II-2-a Ordonnancement des sujets et rythme du déroulé

En visionnant les premières livraisons, nous avons cherché tout d’abord à repérer les principes de classement, ainsi que les éléments de continuité et de discontinuité dans le déroulé des informations. Si l’on applique la “ règle de la pyramide inversée ” selon laquelle l’information jugée la plus importante est présentée en premier, l’ordre d’énonciation des sujets fournit une clé permettant de saisir la ligne éditoriale. C’est la politique internationale qui ouvre toutes les éditions. Rien de surprenant, eu égard à la nature des destinateurs. La structure d’ensemble est conforme au mode d’organisation des informations de la chaîne européenne : d’une durée de 26 minutes, la tranche informative du programme ”Espacio Europa ” est, pour l’essentiel, une réplique de la tranche informative de 30 minutes, unité de base de la grille d’Euronews une fois déduites les coupures publicitaires. Les éléments suivants se succèdent dans un ordre invariable :

  • un générique constitué d’un plan-annonce du double émetteur dont le nom – “ Euronews avec la Commission européenne ” - est incrusté sur un fond fixe représentant le drapeau européen ; et d’un plan-annonce du programme dont le nom – “ Espacio Europa ” - est incrusté sur un fond mobile : un mur d’écrans où apparaissent et disparaissent des fragments d’images ;
  • cinq titres ;
  • neuf à douze sujets de politique internationale, économie, société et culture ;
  • cinq à six sujets de sport ;
  • une reprise du générique organisé autour d’un seul plan-annonce où le nom des émetteurs surplombe un bandeau mobile indiquant le nom du programme.

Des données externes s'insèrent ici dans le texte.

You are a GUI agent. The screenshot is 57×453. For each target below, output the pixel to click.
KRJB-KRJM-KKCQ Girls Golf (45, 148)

Le temps attribué à chaque élément informatif fournit une autre indication des choix rédactionnels découlant de la ligne éditoriale. Mais le rythme produit par cette répartition inégale du temps ne révèle pas seulement l’intérêt que l’on porte aux différents sujets, il témoigne aussi de la posture que l’on prête au téléspectateur. Examinons tout d’abord les résultats de nos relevés chronométriques.

Nous avons reporté sur les histogrammes ci-dessous nos observations relatives au déroulé des deux premières tranches informatives du programme « Espacio Europa » datées du 30 mai et du 6 juin 2000 : ces deux graphes ne présentent aucune similitude. Dans la tranche du 30 mai 2000, la durée des sujets varie de vingt secondes à quatre minutes ; dans la tranche du 6 juin 2000, cette durée varie de vingt secondes à 2 minutes 15 secondes.

Le chronométrage des différents éléments constitutifs des premières tranches informatives du programme fournit les indications suivantes :

  • à l’instar des génériques de début et de fin – 10 secondes –, ainsi que des titres dont l’énonciation dure une minute, c’est une proportion invariable d’un bout à l’autre du programme, soit 3/4 -1/4, qui s’applique aux durées respectives de l’ensemble des informations de politique internationale, économie, société et culture, et de l’ensemble des informations sportives : 18 minutes environ pour les unes, 6 minutes 40 secondes pour les autres, ces deux ensembles fonctionnant comme deux “ blocs ” ;
  • à l’intérieur de chaque “ bloc ”, en revanche, on n’observe pas de structuration temporelle attestant un souci de maîtriser le rythme du déroulé. La longueur de certains sujets associée à leur nombre produit un effet cumulatif : alors que chaque sujet proposé est susceptible de retenir l’attention, la perception est comme brouillée par la vision de l’ensemble où il est inséré. L’impression de parcourir un “ tunnel ” se dégage de l’assemblage des différents sujets. Le passage des informations non sportives aux informations sportives, les titres et les fondus enchaînés sur une boucle musicale syncopée qui séparent chaque sujet du sujet suivant, sont les seuls repères dont dispose le téléspectateur pour se situer à l’intérieur de la tranche. Dès lors, le risque est grand que le téléspectateur ne “ décroche ” ou que l’usage de la tranche informative ne soit pas celui auquel on la destinait : là où l’on attendait un récit construit émerge un ensemble de données sonores et visuelles sans réelle unité. Il importe d’en saisir les raisons.